Inverse document frequencies
idf
and its transducer variant idf-xf
compute the inverse document frequency of terms in a collection of texts, which is a measure of the specifity of a term for a given document collection.
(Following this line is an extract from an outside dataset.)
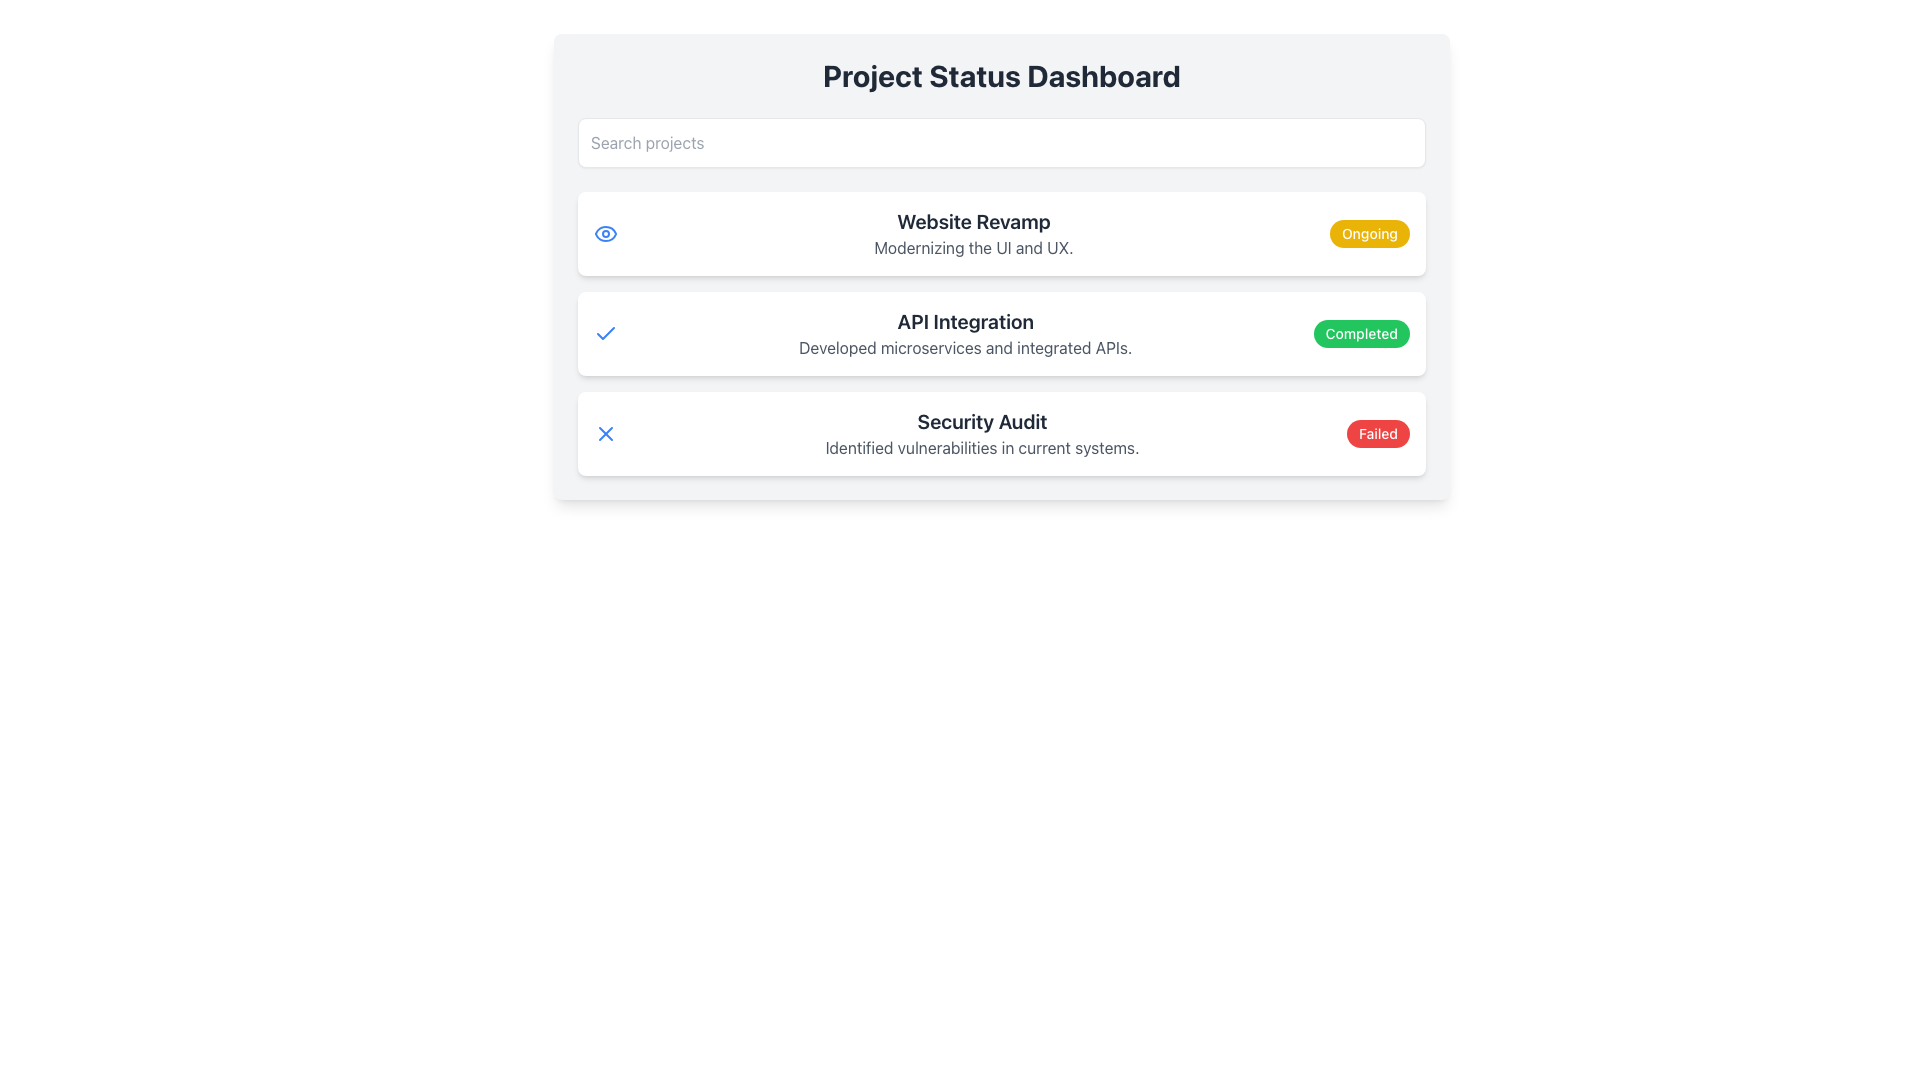  What do you see at coordinates (1002, 333) in the screenshot?
I see `the green label indicating the completion status of the 'API Integration' project in the Project Status Dashboard, which is the second item in the vertical list` at bounding box center [1002, 333].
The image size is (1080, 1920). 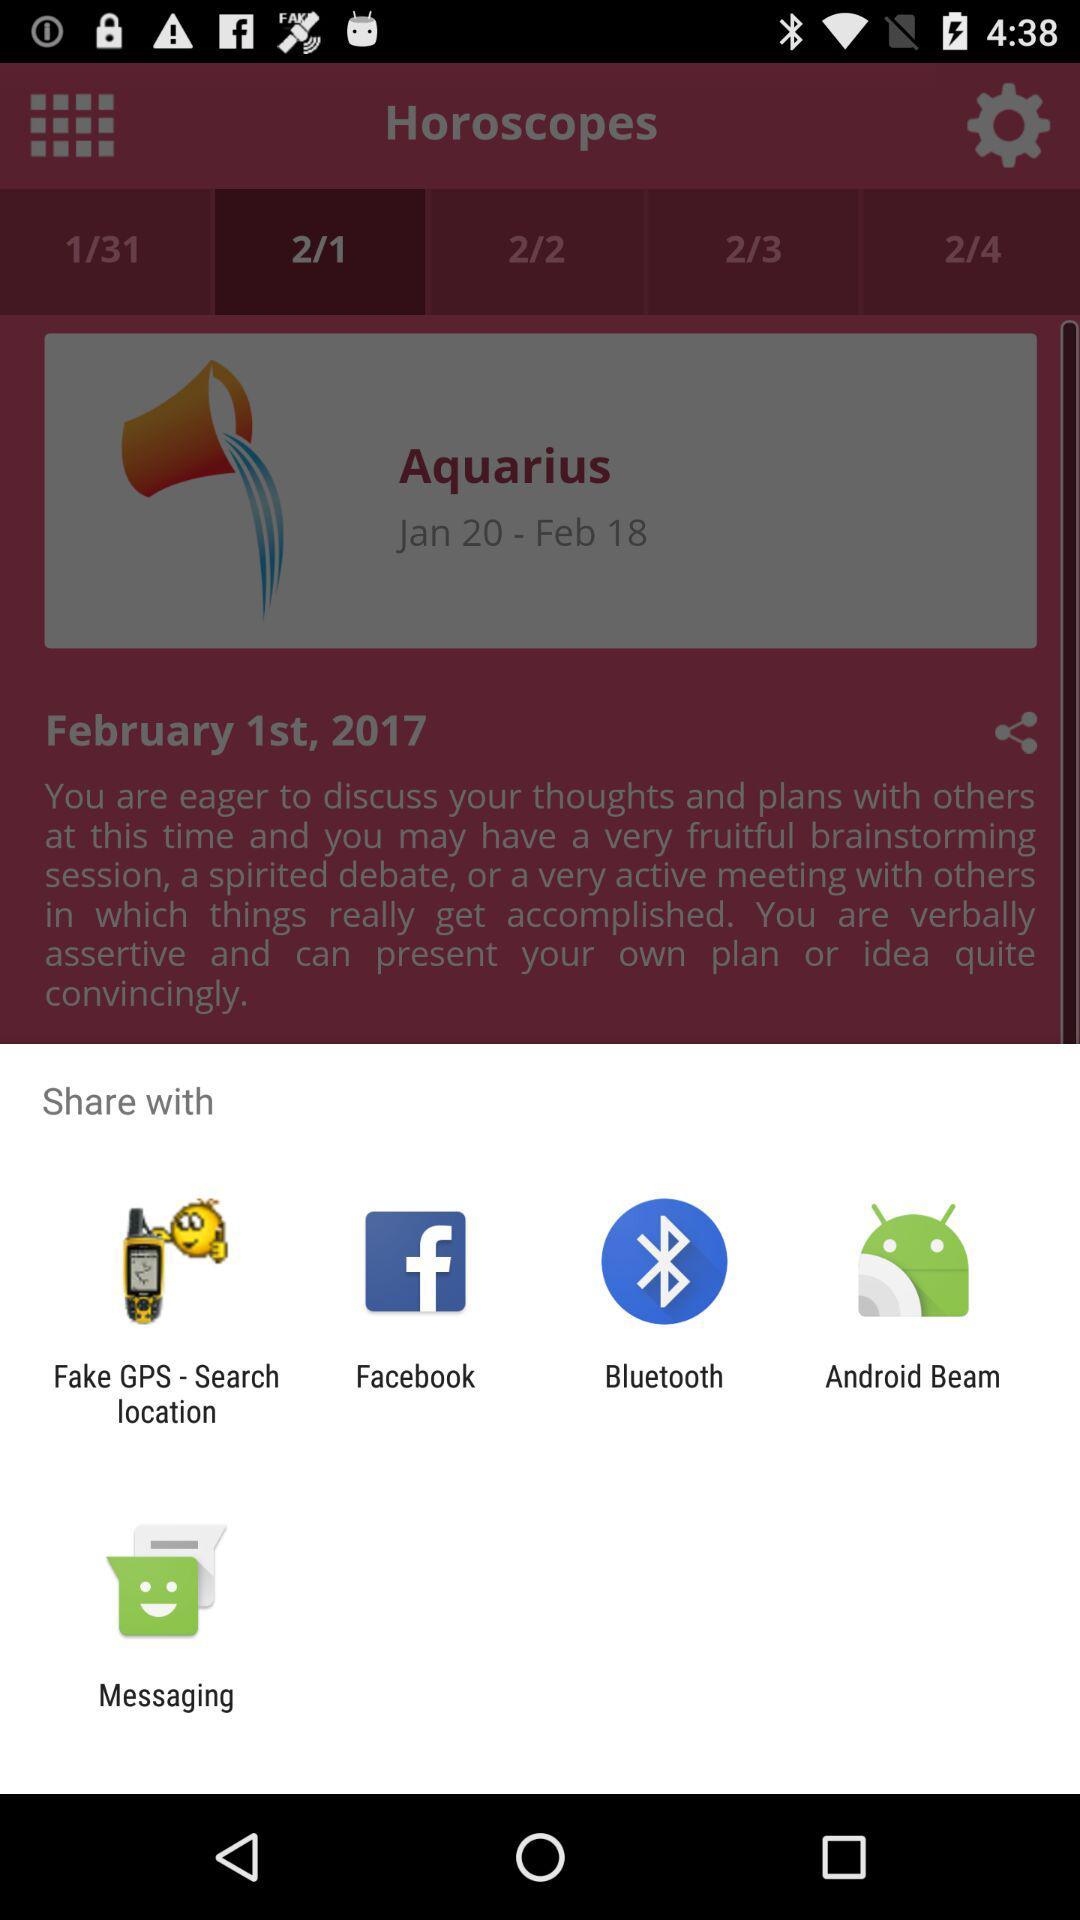 I want to click on the bluetooth app, so click(x=664, y=1392).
The non-transducer version can be directly called on a text collection:
user> (tfidf/idf textcoll)
{"onli" 0.0, "And" 0.6931471805599453, "which" 0.2876820724517807, "stupid" 0.6931471805599453,
"pars" 0.6931471805599453, "Another" 0.6931471805599453, "is" 0.2876820724517807, "just" 0.6931471805599453,
"for" 0.0, "text" 0.0, "a" 0.6931471805599453, "here" 0.6931471805599453, "other" 0.6931471805599453,
"some" 0.6931471805599453, "english" 0.0, "silli" 0.6931471805599453, "This" 0.6931471805599453, "test" 0.0}
The transducer version expects an input as produced from the term frequency transducer, i.e., a map of terms (a sorted-map
with their respective occurence frequency) and a sequence of tfs value per document.
user> (into {} (comp (map xf/tf) (xf/tf-from-docs-xf) (xf/idf-xf)) textcoll)
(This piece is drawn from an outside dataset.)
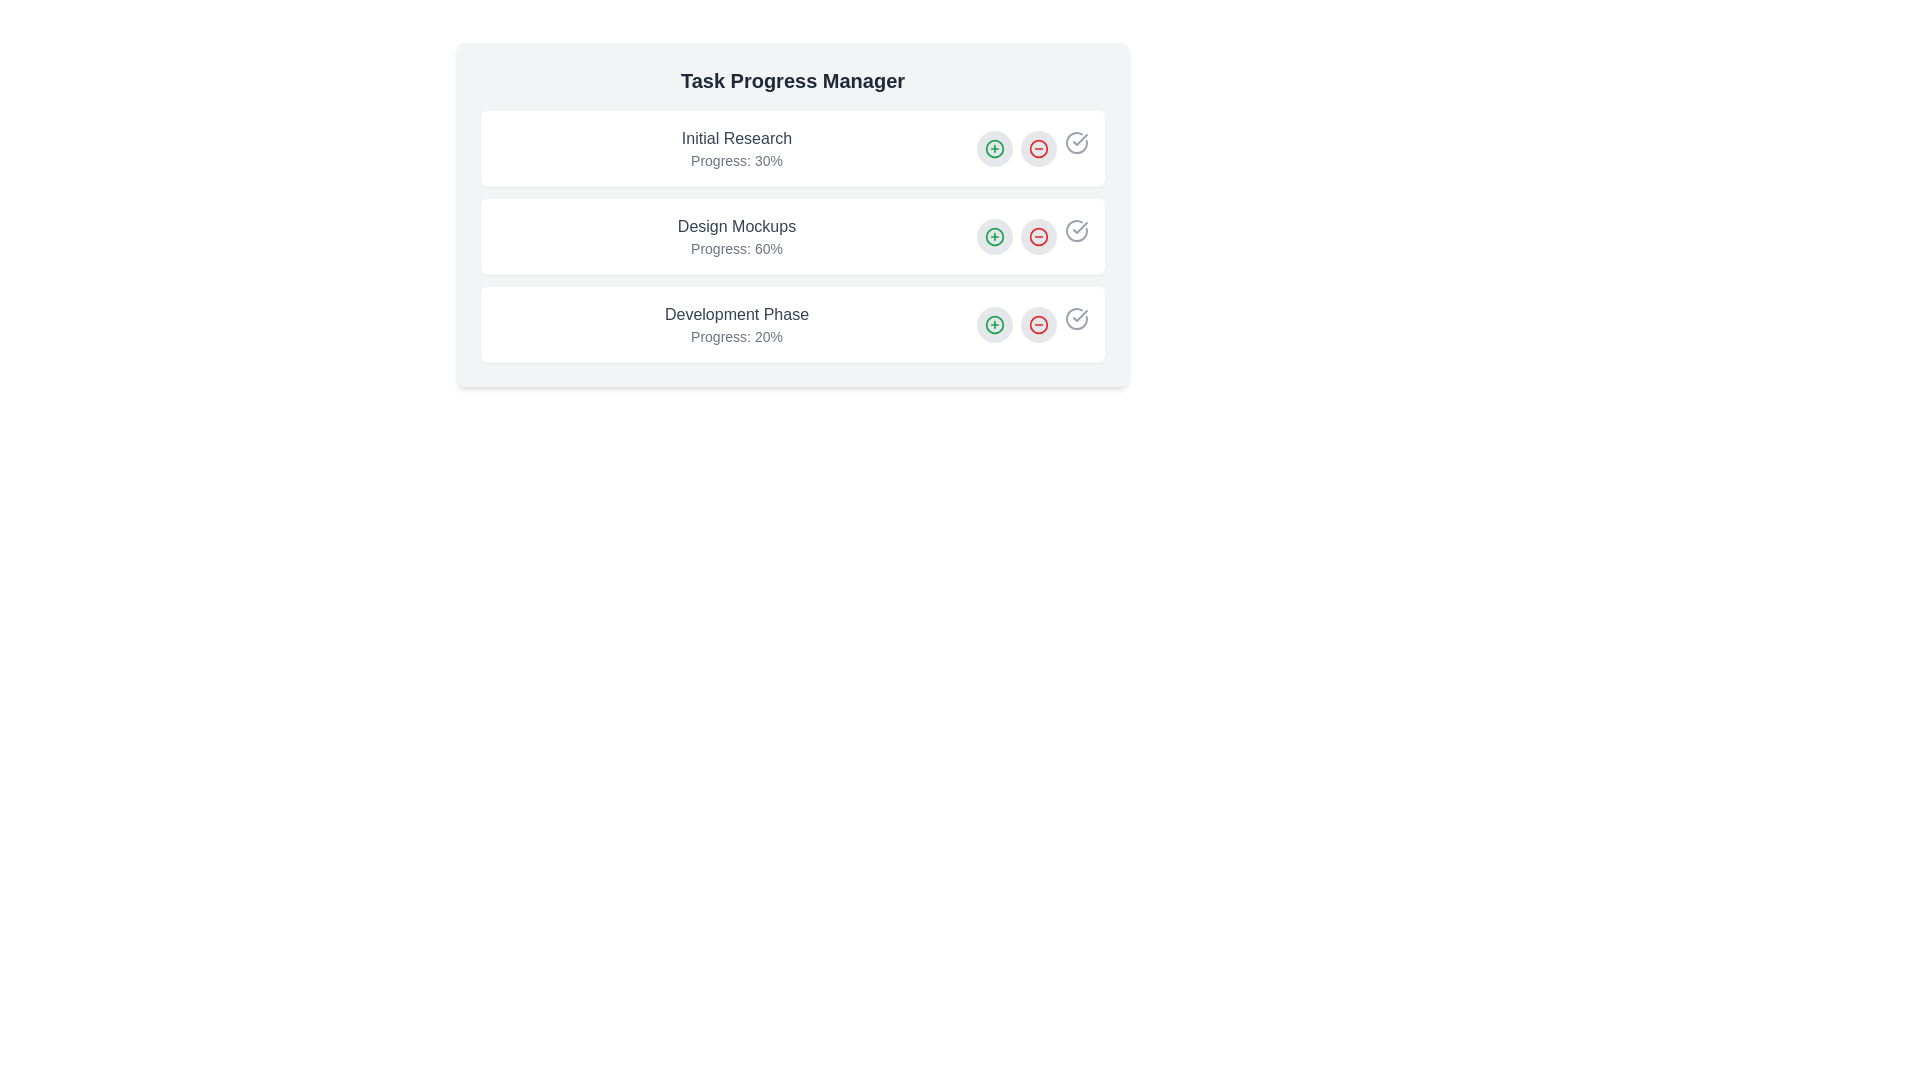 The image size is (1920, 1080). Describe the element at coordinates (1038, 235) in the screenshot. I see `the circular red icon button with a minus symbol in the second row of the 'Task Progress Manager'` at that location.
{:terms {"And" {:doccount 1, :idf 0.47712125471966244},
"Another" {:doccount 1, :idf 0.47712125471966244},
"This" {:doccount 1, :idf 0.47712125471966244},
"a" {:doccount 1, :idf 0.47712125471966244},
"english" {:doccount 3, :idf 0.0},
"for" {:doccount 3, :idf 0.0},
"here" {:doccount 1, :idf 0.47712125471966244},
"is" {:doccount 2, :idf 0.17609125905568124},
"just" {:doccount 1, :idf 0.47712125471966244},
"onli" {:doccount 3, :idf 0.0},
"other" {:doccount 1, :idf 0.47712125471966244},
"pars" {:doccount 1, :idf 0.47712125471966244},
"silli" {:doccount 1, :idf 0.47712125471966244},
"some" {:doccount 1, :idf 0.47712125471966244},
"stupid" {:doccount 1, :idf 0.47712125471966244},
"test" {:doccount 3, :idf 0.0},
"text" {:doccount 3, :idf 0.0},
"which" {:doccount 2, :idf 0.17609125905568124}},
:tfs ((0.7 0 0 0 0.7 0.7 0 0 0.7 0.7 0.7 0 0 0.7 0 1.0 0.7 0)
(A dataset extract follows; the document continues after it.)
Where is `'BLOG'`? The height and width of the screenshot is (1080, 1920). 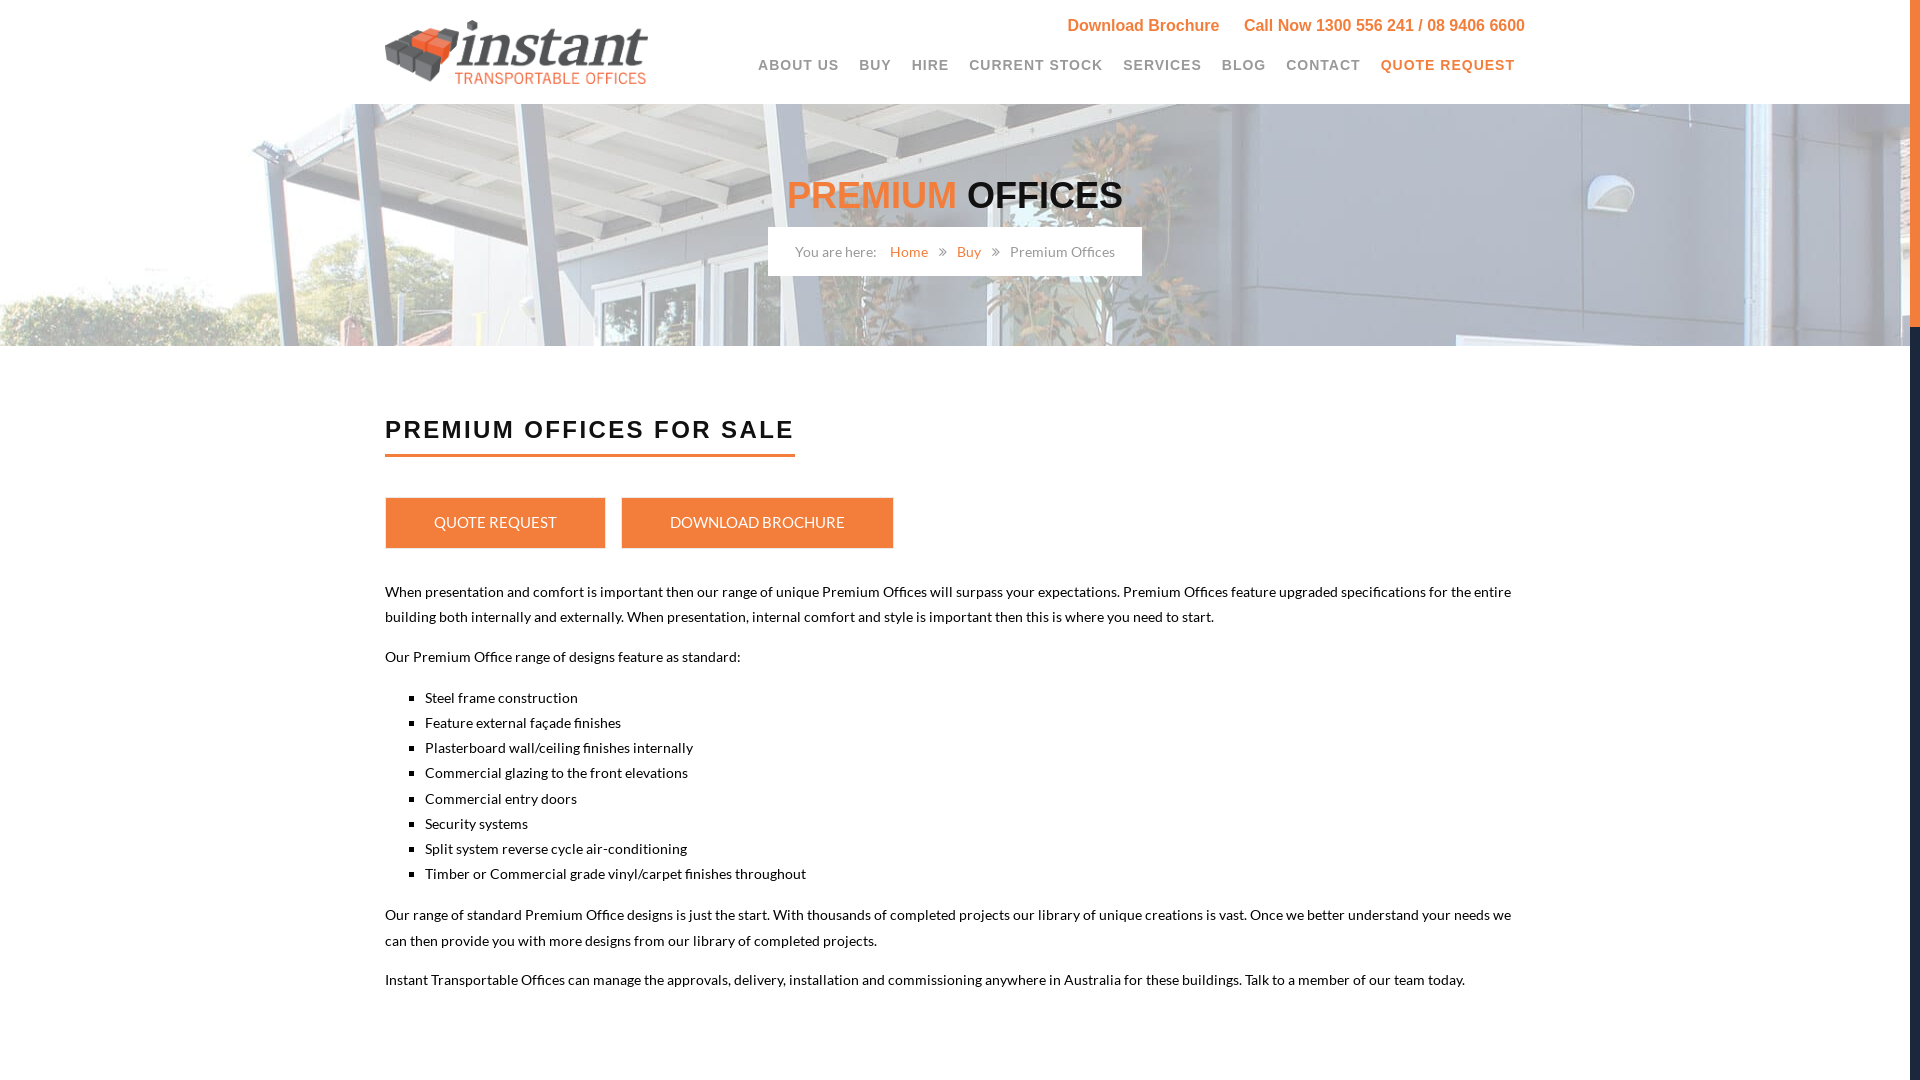 'BLOG' is located at coordinates (1242, 64).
(0 0 0.7 0.7 0.7 0.7 0.7 1.0 0 0.7 0 0.7 0.7 0 0 1.0 0.7 0.7)
(0 0.7 0 0 0.7 0.7 0 0.7 0 0.7 0 0 0 0 0.7 1.0 0.7 0.7))}
Note that terms
is again a sorted-map
of terms, the number of documents the term occured in and the idf value of the term. We can see here that "for", "english", "onli", "test" and "text" are not very specific: they appear in each sentence, so their idf values are zero.